All traditional NSAIDs, even ibuprofen, are associated with an increased risk of acute myocardial infarction, according to Canadian researchers.
Even taking these commonly used medications for as little as a week increased the risk, the large meta-analysis published in The BMJ showed.
In addition, short-term use for 8-30 days with a high daily dose (celecoxib >200mg, diclofenac >100mg, ibuprofen >1200mg and naproxen >750mg) was associated with the greatest harms, with the risk not increasing further beyond a month, the study found.
Researchers analysed healthcare databases involving almost 450,000 individuals including over 60,000 who had experienced an acute MI, thereby providing real-world evidence for their findings, they said.

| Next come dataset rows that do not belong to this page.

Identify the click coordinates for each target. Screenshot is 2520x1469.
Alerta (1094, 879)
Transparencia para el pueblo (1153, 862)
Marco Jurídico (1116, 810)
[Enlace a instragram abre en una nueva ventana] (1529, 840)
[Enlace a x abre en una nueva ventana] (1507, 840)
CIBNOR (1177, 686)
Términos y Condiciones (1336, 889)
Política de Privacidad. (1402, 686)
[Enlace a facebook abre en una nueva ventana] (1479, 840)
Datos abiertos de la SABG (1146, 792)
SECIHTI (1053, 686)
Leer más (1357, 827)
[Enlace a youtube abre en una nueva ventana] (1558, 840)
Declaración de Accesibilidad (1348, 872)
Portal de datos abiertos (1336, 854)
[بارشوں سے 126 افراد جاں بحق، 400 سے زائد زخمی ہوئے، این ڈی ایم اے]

“That we were able to draw conclusions on the risk of MI of NSAID dose levels and treatment durations corresponding to various scenarios of actual use is a novel contribution,” the authors wrote.
The researchers advised prescribers weigh the risks and benefits of NSAIDs, particularly for higher doses.
The results built on previous studies suggesting that NSAIDs increased the risk of MI, said Professor John McNeil, an epidemiologist at Monash University.
Together, these studies reinforced longstanding advice to take the lowest effective dose for the shortest time, especially in those whose risk of heart disease is already high, he said.
“However, these drugs can provide substantial relief to many patients with various types of pain and the trade off against a relatively small risk of heart disease may well be worth taking,” he said.